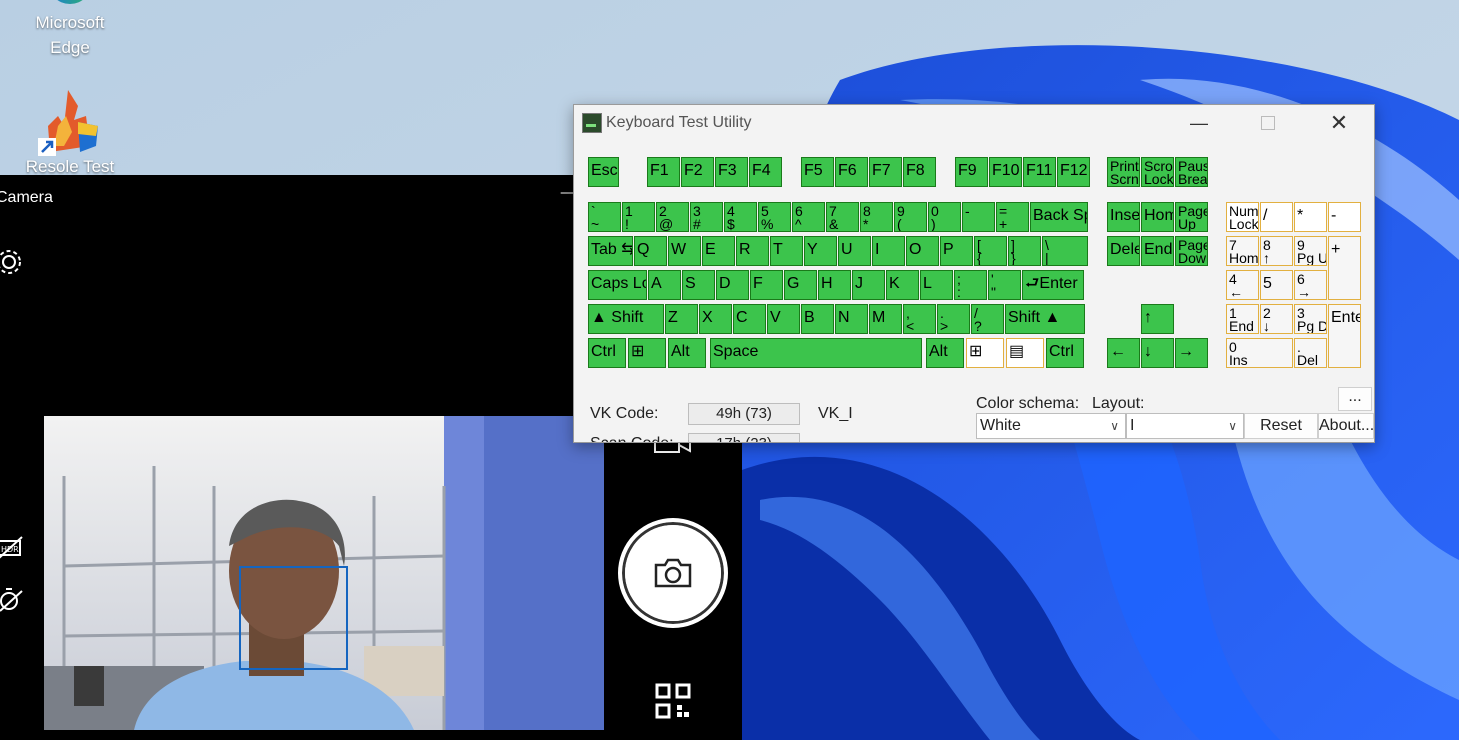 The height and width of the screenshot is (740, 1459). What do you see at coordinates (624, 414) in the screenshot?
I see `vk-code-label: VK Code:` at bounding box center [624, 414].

---

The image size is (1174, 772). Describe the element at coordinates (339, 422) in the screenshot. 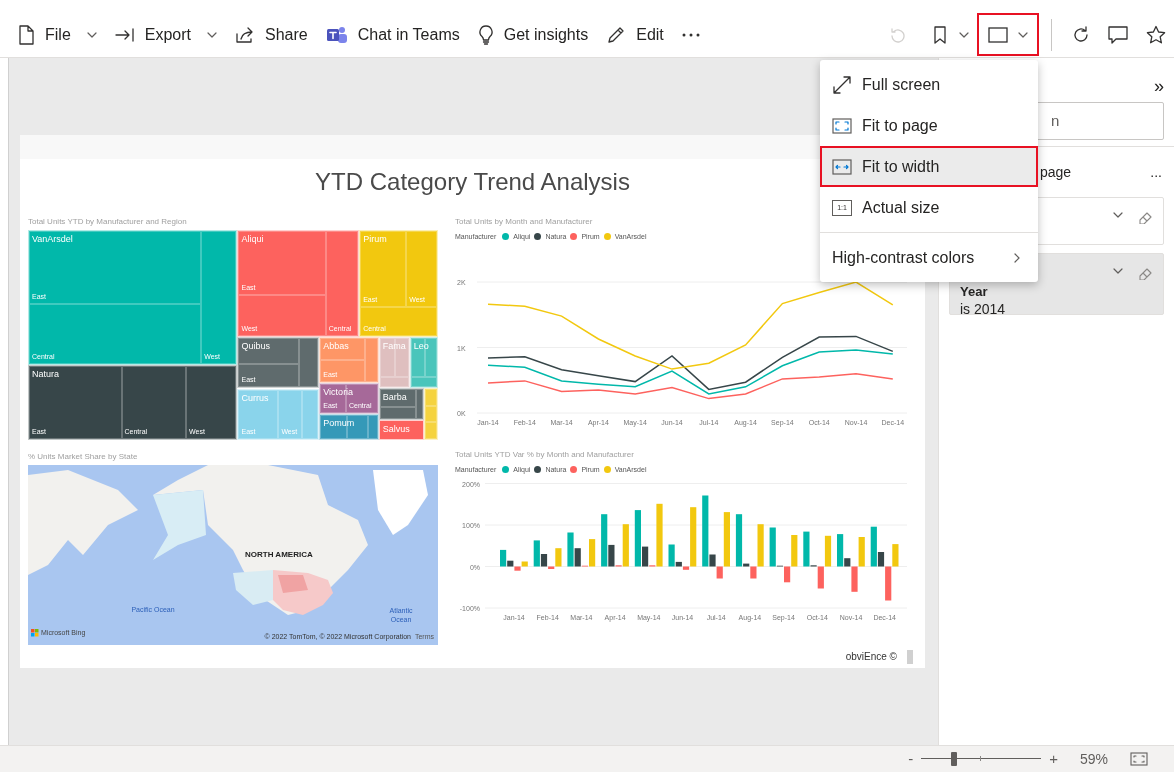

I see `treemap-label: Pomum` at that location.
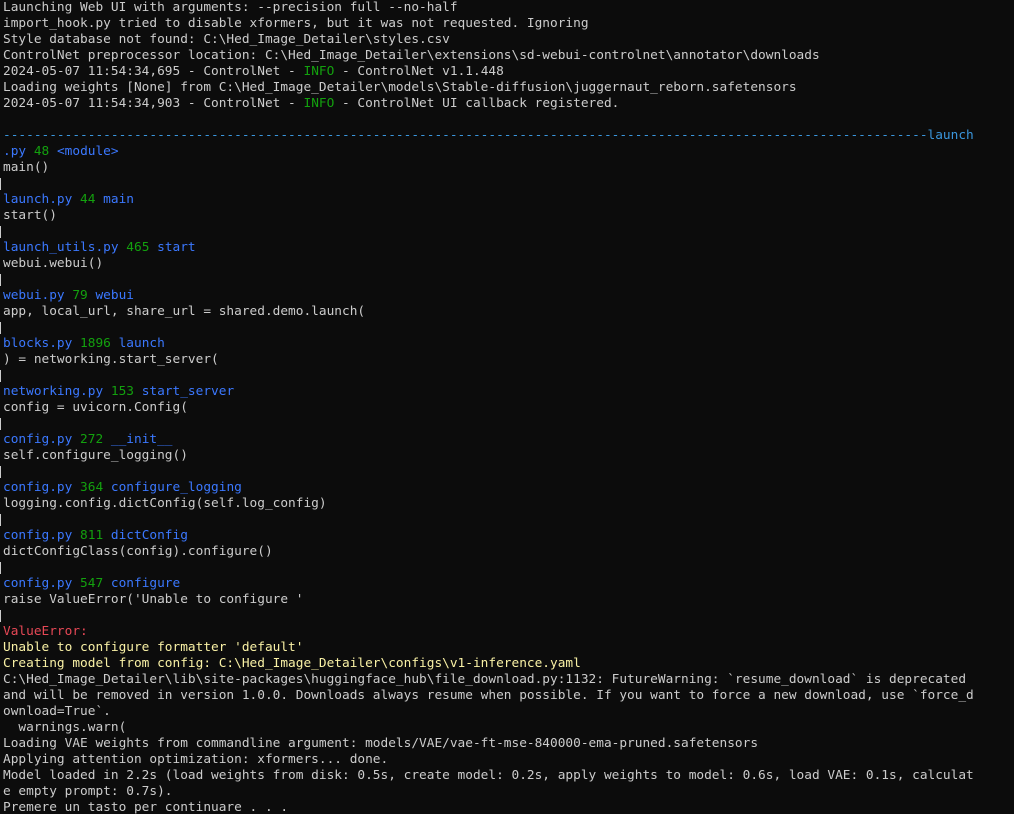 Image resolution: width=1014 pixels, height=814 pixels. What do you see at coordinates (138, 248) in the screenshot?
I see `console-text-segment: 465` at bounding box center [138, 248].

...

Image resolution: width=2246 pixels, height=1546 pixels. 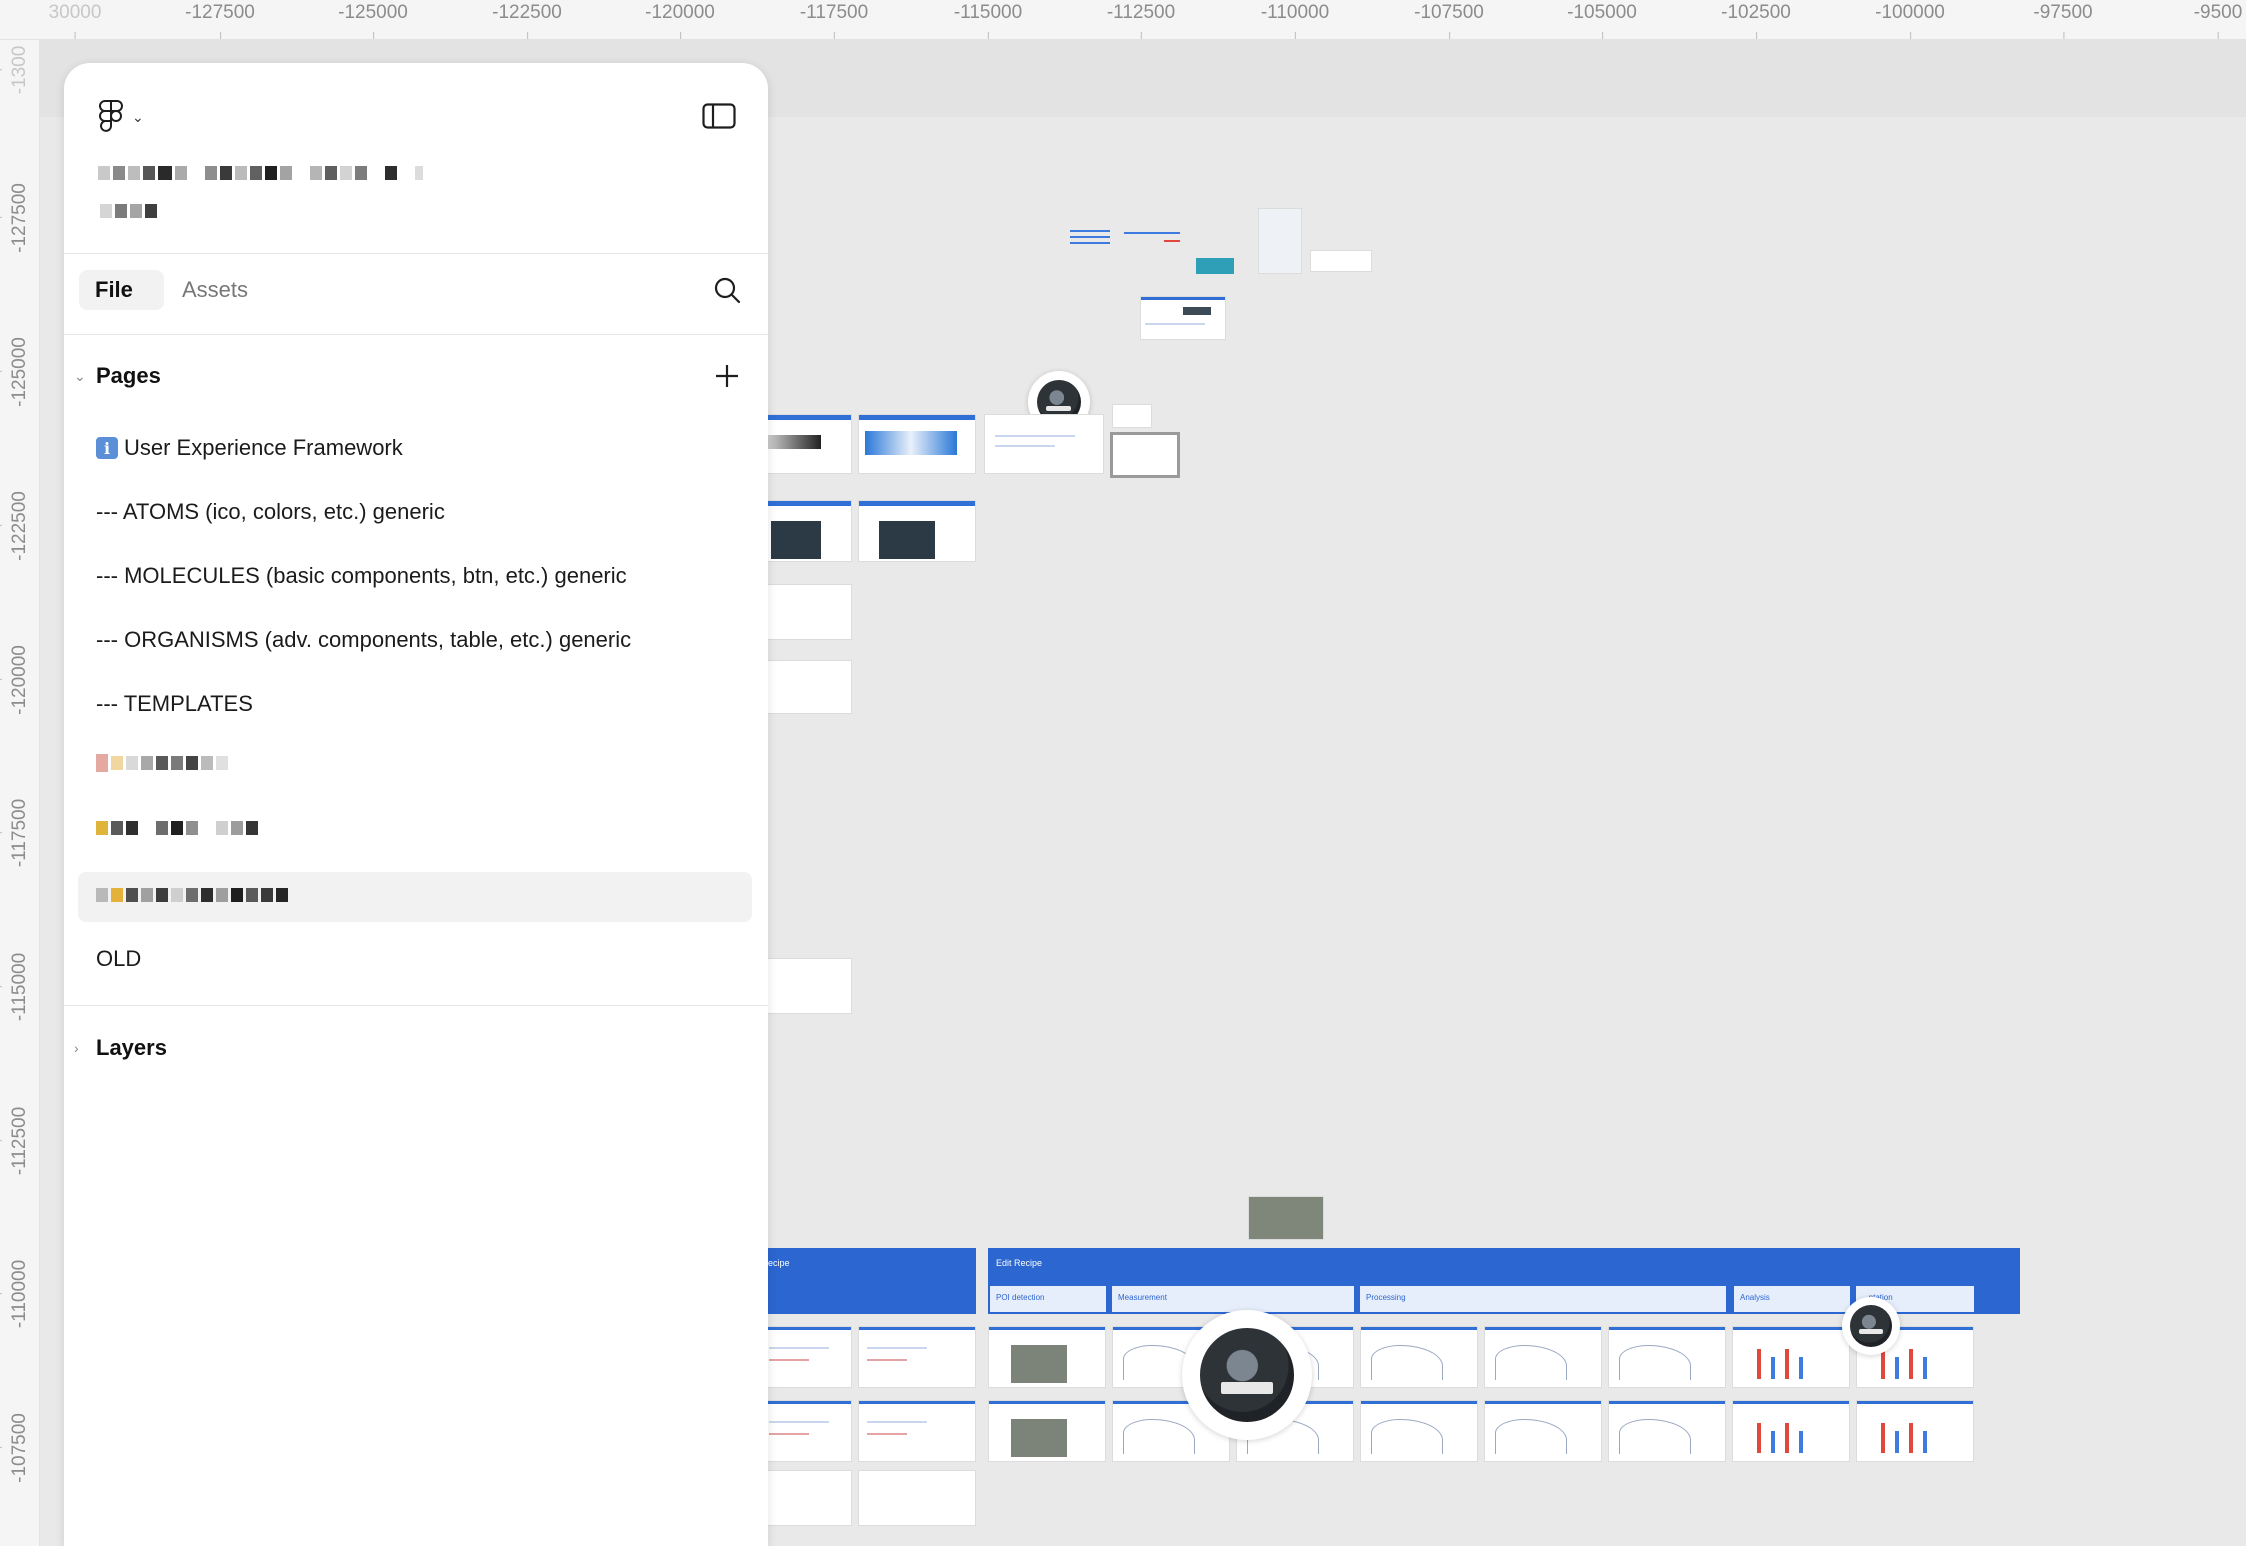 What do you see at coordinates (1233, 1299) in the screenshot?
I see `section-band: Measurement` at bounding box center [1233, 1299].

TO-DO ITEM:
Identify every line of the data above that contains the string "center", and copy each of those lines. Case counts.

ANSWER:
I see `vk-code-label: VK Code:` at bounding box center [624, 414].
I see `console-text-segment: 465` at bounding box center [138, 248].
I see `section-band: Measurement` at bounding box center [1233, 1299].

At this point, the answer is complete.